К вечеру я был издерган, порядком устал. Передвинул стул к окну. Туман так целиком и не ушел, на нем и сейчас замешана наступившая темнота. В саду, среди клумб, зажглись фонари, вокруг каждого в туманном воздухе сразу образовался белесый ореол. Вот мимо осторожно пробирается автомобиль, выныривает из шпалер живой изгороди, молчаливо проплывает мимо моих глаз, мимо моего носа. Никто из нас в конце концов не выживет, весь этот цирк закончится, прекратится это неотчетливое мелькание предметов и машин в темноте, фонарей в тумане, моих глаз, отраженных в стекле. Я печальный человек, таким буду и впредь, — я буду человеком, который с подозрением рассматривает свой глаз, глядящий на него с поверхности стекла, человеком, которомуникак не полюбить самого себя, который выживает вопреки отсутствию любви к самому себе. И что же я смогу дать тебе, дочка? Сейчас ты вернулась в свою колыбельку в палате для новорожденных, твоей матери нужен отдых. Поднос с нетронутым ужином стоит на кровати, а сама она теперь смотрит телевизор, звук совсем тихий, глаза у Эльзы совсем сонные. Чему я смогу тебя научить, — я, не верящий в радость, я, порицающий красоту, я, любящий женщину с худыми ягодицами, я, невозмутимо потрошащий человеческие тела, я, справляющий малую нужду у стенки и тайком льющий слезы?
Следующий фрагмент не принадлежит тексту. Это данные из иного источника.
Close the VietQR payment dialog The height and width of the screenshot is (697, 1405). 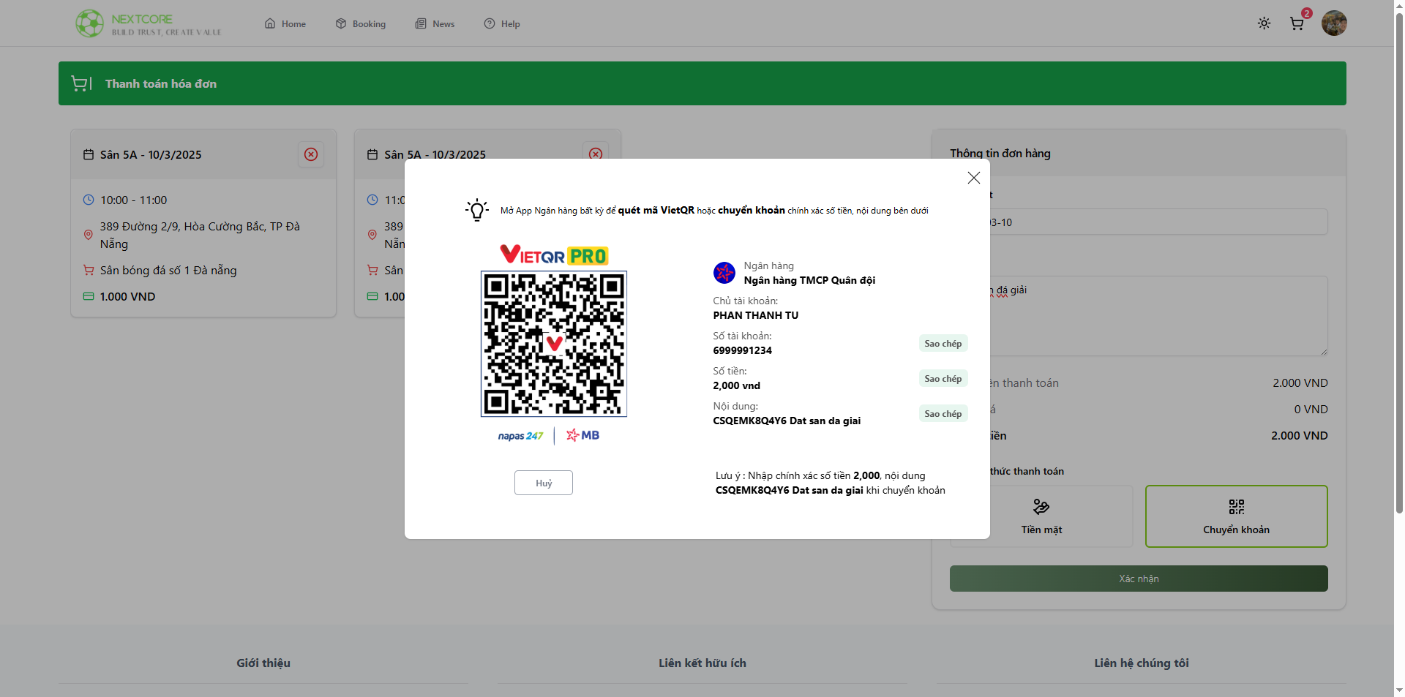click(973, 178)
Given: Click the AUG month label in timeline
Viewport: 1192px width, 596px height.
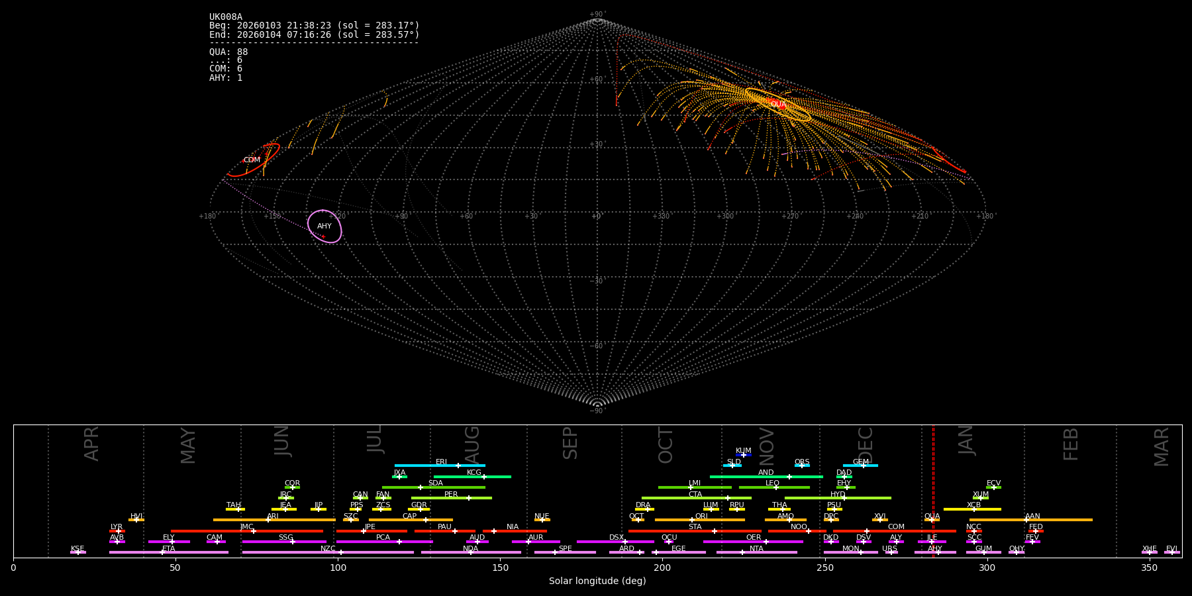Looking at the screenshot, I should 472,445.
Возможно, когда-нибудь я расскажу тебе всю свою подноготную, возможно, в один прекрасный день ты сумеешь приласкать меня, и тебе покажется странным, что человеком, которого гладит твоя рука, являюсь я.
Рафаэлла идет через сад в жакете блекло-зеленого цвета. Она уже была здесь сразу после обеда, нащелкала кучу фотографий, даже плюхнулась на кровать рядом с Эльзой, чтобы сделать общий снимок на автоспуске, кровать так и закачалась под этой солидной ношей. Она тогда сказала, что вернется после работы, и вот сейчас Рафаэлла петляет среди клумб с пакетом в руках — это свеженькие птифуры: она и ее лучшая подруга будут лакомиться ими в этот знаменательный вечер. Вот она уже тут, выглядывает из-за полуоткрытой двери, конечно же, с непременной улыбкой. Эльза садится в кровати, они в очередной раз целуются.